Records for the task section start

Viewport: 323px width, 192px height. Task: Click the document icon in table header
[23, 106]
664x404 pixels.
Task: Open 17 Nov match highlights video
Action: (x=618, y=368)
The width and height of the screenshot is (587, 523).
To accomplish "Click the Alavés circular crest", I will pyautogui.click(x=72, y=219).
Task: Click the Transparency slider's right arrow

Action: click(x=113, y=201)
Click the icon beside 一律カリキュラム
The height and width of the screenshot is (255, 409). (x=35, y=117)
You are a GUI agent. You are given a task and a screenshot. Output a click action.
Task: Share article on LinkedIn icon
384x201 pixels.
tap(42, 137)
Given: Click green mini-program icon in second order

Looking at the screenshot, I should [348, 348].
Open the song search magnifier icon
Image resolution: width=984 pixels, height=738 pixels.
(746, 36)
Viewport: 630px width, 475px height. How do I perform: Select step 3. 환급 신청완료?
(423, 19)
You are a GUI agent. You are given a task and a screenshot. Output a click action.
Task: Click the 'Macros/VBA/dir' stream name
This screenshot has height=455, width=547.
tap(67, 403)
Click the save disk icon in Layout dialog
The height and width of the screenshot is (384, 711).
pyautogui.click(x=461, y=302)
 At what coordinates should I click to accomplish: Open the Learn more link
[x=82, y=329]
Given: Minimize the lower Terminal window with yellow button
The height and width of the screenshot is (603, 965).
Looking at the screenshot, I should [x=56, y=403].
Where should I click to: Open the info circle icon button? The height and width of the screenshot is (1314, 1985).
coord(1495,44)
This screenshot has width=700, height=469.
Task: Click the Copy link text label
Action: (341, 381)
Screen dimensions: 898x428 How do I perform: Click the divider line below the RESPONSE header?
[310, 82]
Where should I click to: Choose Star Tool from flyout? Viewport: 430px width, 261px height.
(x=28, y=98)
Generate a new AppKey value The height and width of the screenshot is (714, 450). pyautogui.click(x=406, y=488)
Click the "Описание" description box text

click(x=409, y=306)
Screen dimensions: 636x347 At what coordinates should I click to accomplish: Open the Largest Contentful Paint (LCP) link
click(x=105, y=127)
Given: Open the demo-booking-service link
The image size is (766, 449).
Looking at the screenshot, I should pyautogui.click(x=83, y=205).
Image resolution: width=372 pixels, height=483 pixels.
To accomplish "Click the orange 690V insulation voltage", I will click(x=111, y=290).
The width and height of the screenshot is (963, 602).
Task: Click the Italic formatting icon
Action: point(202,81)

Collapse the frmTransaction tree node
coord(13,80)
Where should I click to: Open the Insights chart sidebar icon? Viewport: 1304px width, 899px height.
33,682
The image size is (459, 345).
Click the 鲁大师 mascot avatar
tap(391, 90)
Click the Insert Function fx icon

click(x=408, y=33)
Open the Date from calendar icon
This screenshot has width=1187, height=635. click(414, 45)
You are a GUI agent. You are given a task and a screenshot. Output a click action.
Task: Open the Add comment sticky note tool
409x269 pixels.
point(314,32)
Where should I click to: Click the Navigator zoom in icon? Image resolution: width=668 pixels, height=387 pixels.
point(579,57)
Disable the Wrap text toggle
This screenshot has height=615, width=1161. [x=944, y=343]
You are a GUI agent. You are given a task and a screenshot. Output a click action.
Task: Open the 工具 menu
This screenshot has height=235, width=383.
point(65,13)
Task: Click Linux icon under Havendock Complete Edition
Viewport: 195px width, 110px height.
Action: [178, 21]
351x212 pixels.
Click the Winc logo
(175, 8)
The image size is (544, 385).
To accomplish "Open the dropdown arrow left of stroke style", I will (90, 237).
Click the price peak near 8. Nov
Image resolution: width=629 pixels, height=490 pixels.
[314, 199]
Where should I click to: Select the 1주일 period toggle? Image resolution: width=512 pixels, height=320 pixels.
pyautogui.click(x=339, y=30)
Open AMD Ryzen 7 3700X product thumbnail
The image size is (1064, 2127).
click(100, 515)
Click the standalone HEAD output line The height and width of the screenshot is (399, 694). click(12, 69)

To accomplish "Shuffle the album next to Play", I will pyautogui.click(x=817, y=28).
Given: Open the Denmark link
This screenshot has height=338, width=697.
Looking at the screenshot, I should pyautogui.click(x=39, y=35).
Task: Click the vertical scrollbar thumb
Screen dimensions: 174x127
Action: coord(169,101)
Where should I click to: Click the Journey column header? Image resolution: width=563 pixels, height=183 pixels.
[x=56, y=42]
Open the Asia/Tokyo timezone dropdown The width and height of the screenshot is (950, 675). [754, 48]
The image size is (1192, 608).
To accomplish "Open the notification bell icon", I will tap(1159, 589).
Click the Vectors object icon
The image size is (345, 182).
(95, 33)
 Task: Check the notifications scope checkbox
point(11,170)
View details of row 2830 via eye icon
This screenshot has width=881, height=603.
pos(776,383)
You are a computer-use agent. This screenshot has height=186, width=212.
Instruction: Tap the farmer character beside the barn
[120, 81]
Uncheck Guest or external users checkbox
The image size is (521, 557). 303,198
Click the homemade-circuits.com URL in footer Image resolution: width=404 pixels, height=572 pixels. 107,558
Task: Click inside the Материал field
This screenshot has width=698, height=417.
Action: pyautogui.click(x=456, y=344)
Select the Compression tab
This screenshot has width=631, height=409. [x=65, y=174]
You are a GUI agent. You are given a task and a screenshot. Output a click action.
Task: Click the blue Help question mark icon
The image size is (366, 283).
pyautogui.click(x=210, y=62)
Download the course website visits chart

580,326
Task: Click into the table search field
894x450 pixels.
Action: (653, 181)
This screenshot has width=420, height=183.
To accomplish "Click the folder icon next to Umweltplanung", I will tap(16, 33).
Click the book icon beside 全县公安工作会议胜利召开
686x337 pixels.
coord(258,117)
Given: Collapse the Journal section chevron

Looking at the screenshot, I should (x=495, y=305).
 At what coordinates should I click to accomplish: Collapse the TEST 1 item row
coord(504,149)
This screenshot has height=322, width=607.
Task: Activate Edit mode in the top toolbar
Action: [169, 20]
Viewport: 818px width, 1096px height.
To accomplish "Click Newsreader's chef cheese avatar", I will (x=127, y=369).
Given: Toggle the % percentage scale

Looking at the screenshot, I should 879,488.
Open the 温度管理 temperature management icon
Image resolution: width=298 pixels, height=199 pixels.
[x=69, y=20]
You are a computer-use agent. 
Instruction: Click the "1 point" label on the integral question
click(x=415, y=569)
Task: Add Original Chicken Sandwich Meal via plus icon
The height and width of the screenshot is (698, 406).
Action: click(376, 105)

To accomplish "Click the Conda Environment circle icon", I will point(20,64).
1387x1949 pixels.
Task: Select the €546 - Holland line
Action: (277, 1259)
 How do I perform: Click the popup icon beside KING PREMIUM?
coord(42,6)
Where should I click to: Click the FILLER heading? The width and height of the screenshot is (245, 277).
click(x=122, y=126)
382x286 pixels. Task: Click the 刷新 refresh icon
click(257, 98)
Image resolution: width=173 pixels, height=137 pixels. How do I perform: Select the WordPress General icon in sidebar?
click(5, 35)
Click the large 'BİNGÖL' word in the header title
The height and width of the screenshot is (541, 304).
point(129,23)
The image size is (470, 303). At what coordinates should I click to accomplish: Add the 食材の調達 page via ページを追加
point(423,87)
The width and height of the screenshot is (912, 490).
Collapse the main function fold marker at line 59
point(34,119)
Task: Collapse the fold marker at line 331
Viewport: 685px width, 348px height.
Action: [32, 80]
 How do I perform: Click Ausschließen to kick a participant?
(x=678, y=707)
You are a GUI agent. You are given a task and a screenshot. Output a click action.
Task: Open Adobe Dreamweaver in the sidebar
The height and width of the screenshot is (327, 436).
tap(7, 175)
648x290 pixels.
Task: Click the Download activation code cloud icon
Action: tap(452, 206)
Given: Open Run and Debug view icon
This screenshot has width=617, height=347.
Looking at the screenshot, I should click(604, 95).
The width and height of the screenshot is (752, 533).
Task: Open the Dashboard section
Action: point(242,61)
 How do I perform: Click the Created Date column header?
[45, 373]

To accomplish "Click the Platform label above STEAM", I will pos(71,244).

Records for the task section end

Task requirements
Check the listing for the word "field". Show each line that has it.

Answer space
Task: Click inside the Материал field
Task: Click into the table search field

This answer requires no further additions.